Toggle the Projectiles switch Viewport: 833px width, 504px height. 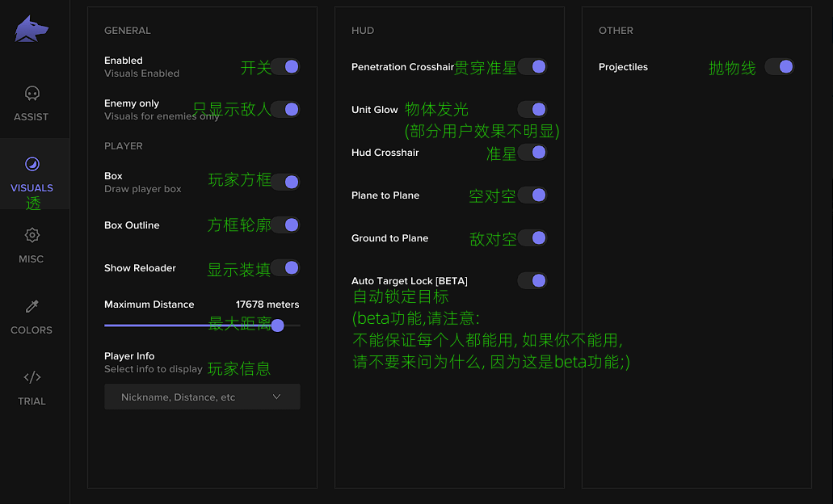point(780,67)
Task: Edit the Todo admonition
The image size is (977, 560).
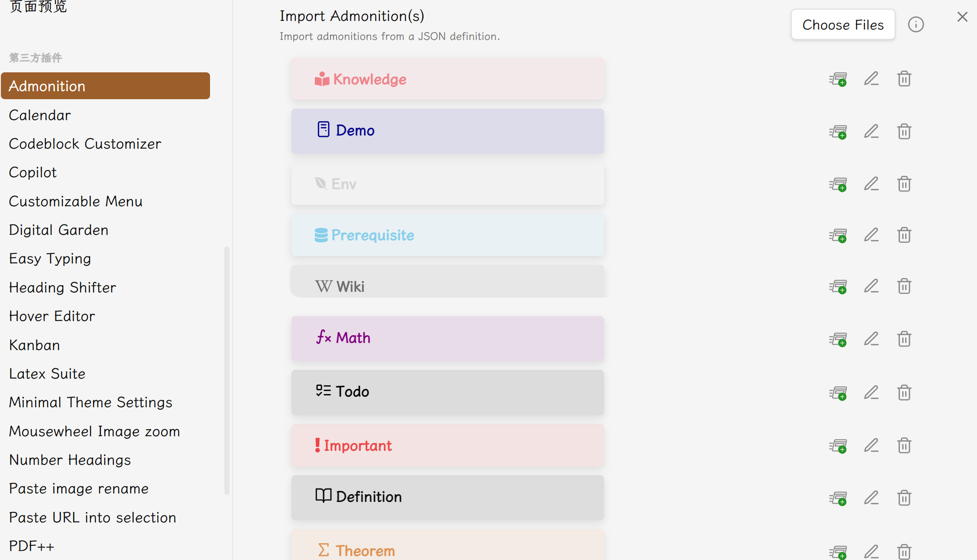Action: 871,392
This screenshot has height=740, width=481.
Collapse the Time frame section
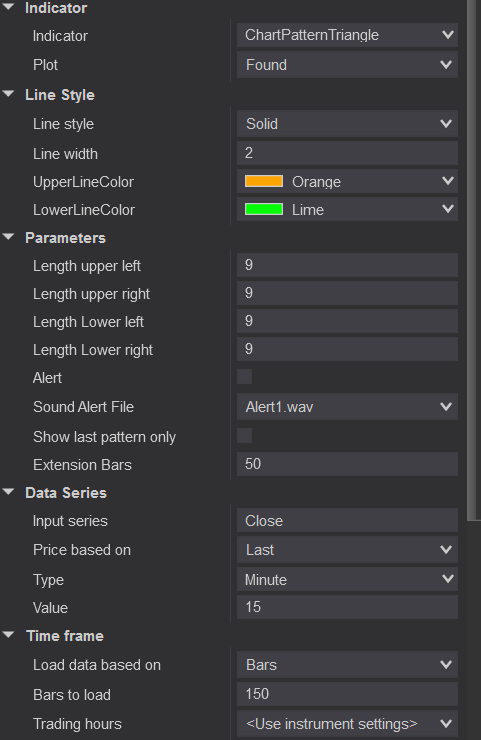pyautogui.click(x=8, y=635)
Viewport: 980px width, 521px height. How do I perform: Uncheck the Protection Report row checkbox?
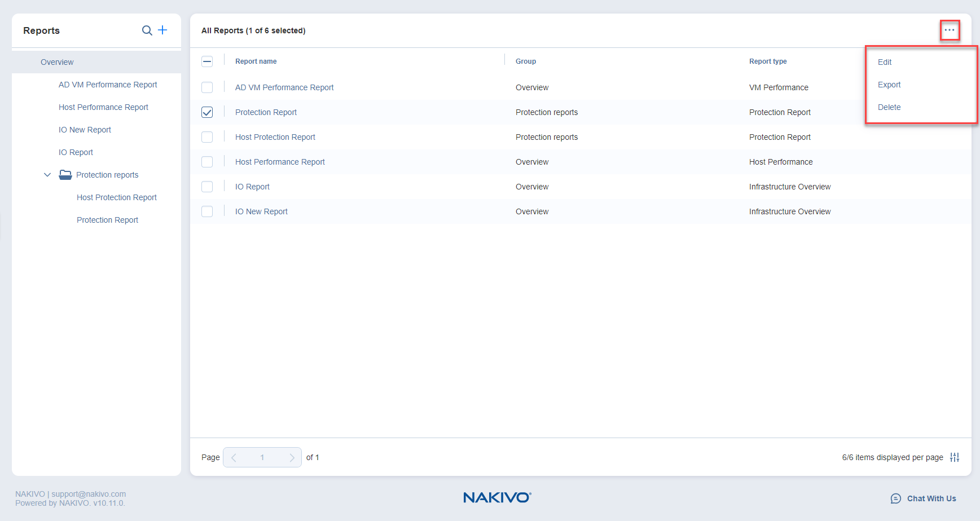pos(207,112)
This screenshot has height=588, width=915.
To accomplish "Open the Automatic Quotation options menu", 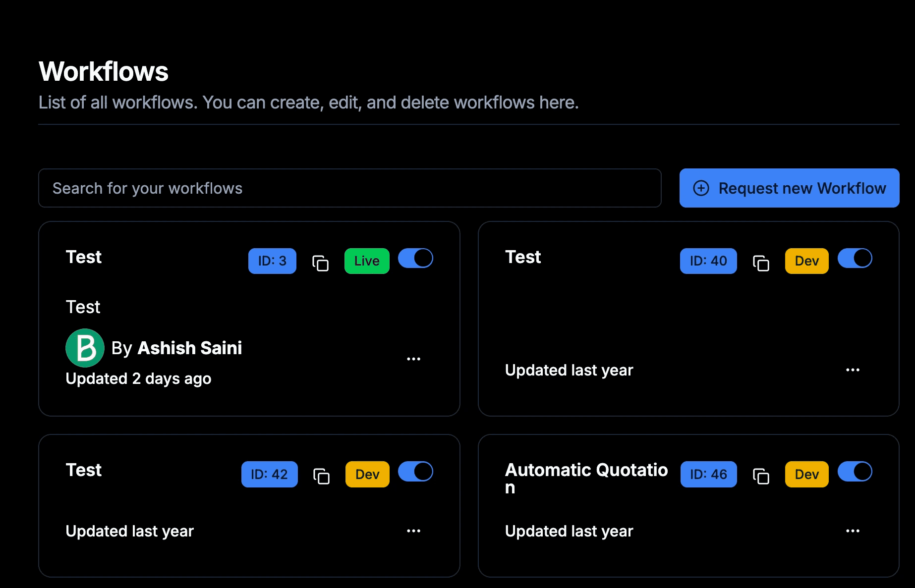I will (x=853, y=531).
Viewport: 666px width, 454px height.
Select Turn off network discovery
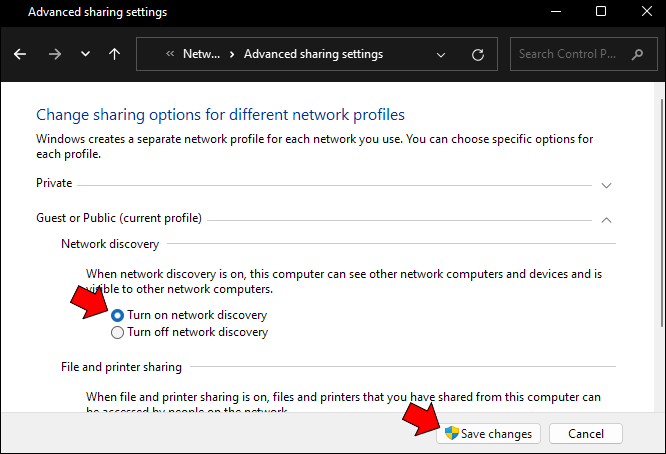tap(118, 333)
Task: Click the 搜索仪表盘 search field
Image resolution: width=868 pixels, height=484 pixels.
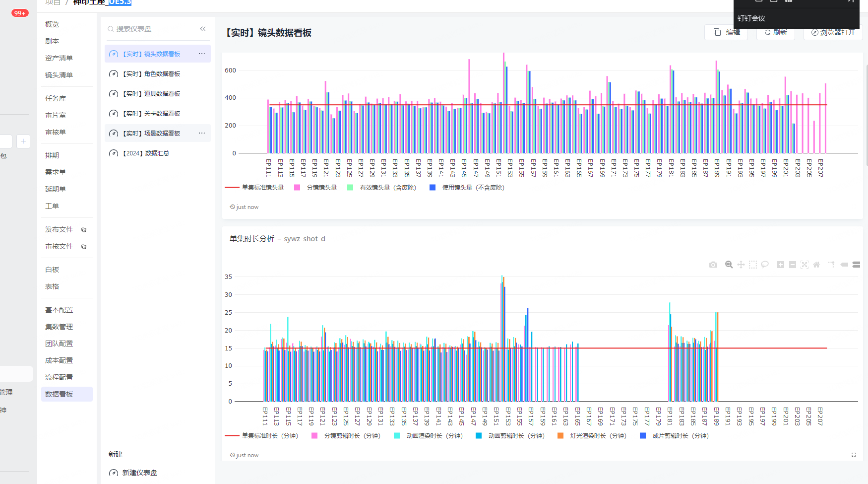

....................

To do: From the listing above, collect every line that mentions the word "This".

Response area:
This screenshot has height=740, width=481.
This screenshot has height=588, width=915.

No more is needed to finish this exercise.